Sem ter noção do ritmo, achava estar mantendo um mais ou menos legal, mas a sensação de não ter como aferir isso causava certo incômodo. E seguir pela avenida principal da cidade sem o trânsito ter sido fechado era missão complicada. Houve boa vontade, sobretudo demonstrada nas duas faixas colocadas no percurso com os dizeres "Atenção motorista: corredores na pista". Mas na prática isso de pouco serviu. Comecei correndo pela direita, depois, junto com a massa, fui para o lado esquerdo. A pista era estreita e praticamente só nos sobrava a calçada, irregular, com rampas, árvores e plantas (o Acacio sairia com arranhões) e alguns buracos. Quando fui descer para a rua, para desviar de um desses obstáculos, tomei buzinada de um motorista nervosinho. Se é estressado assim no domingo, imagina durante a semana...

Achei que os seis dias de descanso haviam me recuperado totalmente do esforço arenoso, mas, pelo menos durante a prova de hoje, cheguei à conclusão de que estava enganado. De repente bateu uma sensação desagradável, de pernas pesadas junto com desconforto estomacal. E isso me fez diminuir um pouco, até andar inclusive. O Bruno passou de volta, incentivou e eu logo tornei a correr, diminuindo um pouco o ritmo, mas mantendo passadas firmes. Recuperava as posições perdidas, imaginava que conseguiria manter, mas aí o desconforto voltava. Sabendo que não adiantava brigar com o organismo, peguei mais um copinho d´água e optei por deixar o bom desempenho para outro dia, me contentando apenas em chegar.

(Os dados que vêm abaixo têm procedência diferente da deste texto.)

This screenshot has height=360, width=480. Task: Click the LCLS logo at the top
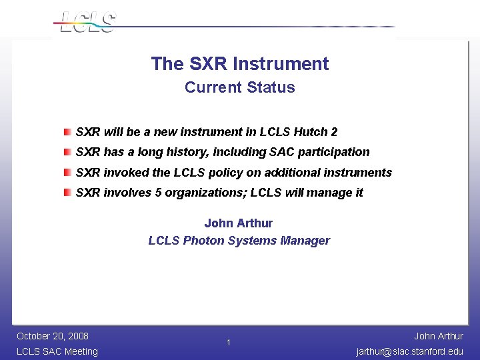coord(87,22)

Olhei para o cronômetro e vi a parcial de 21´30´´. A prova era curta, deveria faltar pouco mais de 1,5 Km. Só que o miolo, àquela altura, já estava fritinho, fritinho.

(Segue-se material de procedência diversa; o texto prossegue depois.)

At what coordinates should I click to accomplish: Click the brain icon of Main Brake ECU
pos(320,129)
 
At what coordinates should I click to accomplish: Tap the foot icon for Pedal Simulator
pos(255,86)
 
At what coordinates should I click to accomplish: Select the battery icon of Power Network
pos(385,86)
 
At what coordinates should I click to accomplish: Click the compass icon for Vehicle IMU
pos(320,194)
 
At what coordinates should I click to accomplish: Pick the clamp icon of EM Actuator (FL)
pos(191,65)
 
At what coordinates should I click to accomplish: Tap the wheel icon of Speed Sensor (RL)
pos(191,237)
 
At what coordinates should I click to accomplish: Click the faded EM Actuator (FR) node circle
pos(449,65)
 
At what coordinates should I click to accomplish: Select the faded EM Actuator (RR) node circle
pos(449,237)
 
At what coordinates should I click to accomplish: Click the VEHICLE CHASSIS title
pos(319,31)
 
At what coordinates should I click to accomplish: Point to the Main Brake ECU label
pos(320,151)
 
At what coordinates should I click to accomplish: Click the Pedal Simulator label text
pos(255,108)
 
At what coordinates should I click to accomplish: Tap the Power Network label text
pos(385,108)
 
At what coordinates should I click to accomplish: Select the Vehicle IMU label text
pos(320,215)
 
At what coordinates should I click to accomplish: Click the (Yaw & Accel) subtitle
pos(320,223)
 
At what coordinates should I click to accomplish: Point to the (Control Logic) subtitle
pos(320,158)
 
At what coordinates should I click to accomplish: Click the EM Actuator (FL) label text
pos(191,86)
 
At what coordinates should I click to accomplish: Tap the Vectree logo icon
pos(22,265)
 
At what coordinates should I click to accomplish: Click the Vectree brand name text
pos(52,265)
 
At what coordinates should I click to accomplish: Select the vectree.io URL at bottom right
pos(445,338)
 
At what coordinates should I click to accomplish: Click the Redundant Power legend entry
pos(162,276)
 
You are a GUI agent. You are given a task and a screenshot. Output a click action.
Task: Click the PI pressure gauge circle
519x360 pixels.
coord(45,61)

Aí parece que deu pane seca. Na segunda subida, um pouco mais forte, mas com uma descida igual em intensidade logo em seguida, eu tornei a andar, para perder definitivamente a posição para o Bruno. Chegamos a correr juntos durante um trecho e eu tentei acompanhá-lo até o final, mas ele estava bem mais estável hoje. Fez uma bela corrida e está de parabéns! Cheguei a desanimar um pouco com várias outras posições perdidas nesta parte da prova, mas tive também a agradável surpresa do apoio de todos que vinham lá de trás. Na falta de torcida (e de pernas), era o que empurrava à frente. Eu estava doido para enxergar um pórtico, mas ele não aparecia nunca...

O Natanael já vinha voltando, mas eu sugeri que ele fosse acompanhar o Edward e o Bras. Logo avistei o Zebra, também já com a missão cumprida; e a Tereza e o Dudu, brincando na areia. Só não via mesmo era a tal da linha de chegada. Quando ela finalmente apareceu, inspirado pelo capitão, mais uma vez fiz nos últimos metros o que não fiz na corrida quase inteira. Podia alongar o sprint e recuperar umas três posições na classificação geral, mas me dei por satisfeito com apenas uma. Sabia que o tempo era bem mais alto do que poderia ser, mas 5´15´´, ainda mais com as caminhadas curtas para atrapalhar, era um ritmo até que satisfatório.

Em prova gratuita, beneficente, sem fins lucrativos, a gente até alivia um pouco a pena (ou o teclado). Não dá para aplicar os mesmos critérios de avaliação usados para as corridas mais "profissas". Não saímos de mãos totalmente abanando porque havia uma mesa de frutas com bananas, tangerinas e fatias de melancia; além de mais água. Mas a forma self-service de distribuição é desastre anunciado. Boa parte das pessoas, e com corredores não é diferente, não sabe lidar com coisas gratuitas. Pelo simples fato de estar ali e ser "digrátis", tem gente que leva muito mais do que vai consumir, esquecendo de que ainda existem outros para chegar e que, por conta dessa ganância, vão ficar sem. Cheguei a tempo de garantir a minha cota, mas, quando os últimos corredores cruzavam a linha final, a mesa já parecia mais uma plantação devastada por uma nuvem de gafanhotos. Lamentável.

Já não tenho mais gaveta no armário pra tanta camiseta; e nem ganchinho na parede pra tanta medalha de participação. E, até por isso, nem dou mais tanta bola pra esses mimos como dava antes, quando era corredor neófito. Mas hoje eles resolveram fazer um negócio que eu achei bem chato. Troféu para os três primeiros e medalha para o quarto e quinto de cada categoria (apesar das faixas etárias meio exóticas), beleza, nada errado até aí. Mas ter camiseta como parte da premiação (além do staff também estar uniformizado) eu achei meio over. Se tivesse sido avisado antes, em um regulamento divulgado no site, não haveria problema, só seria chatinho. Mas deixar como surpresa para o dia da prova só piorou ainda mais as coisas. Assim como a dupla premiação: os primeiros colocados no geral masculino e feminino também foram premiados nas categorias. Ao justificar, antes da cerimônia, o locutor disse que quem pensava diferente "estava enganando a si mesmo". Quanta sutileza...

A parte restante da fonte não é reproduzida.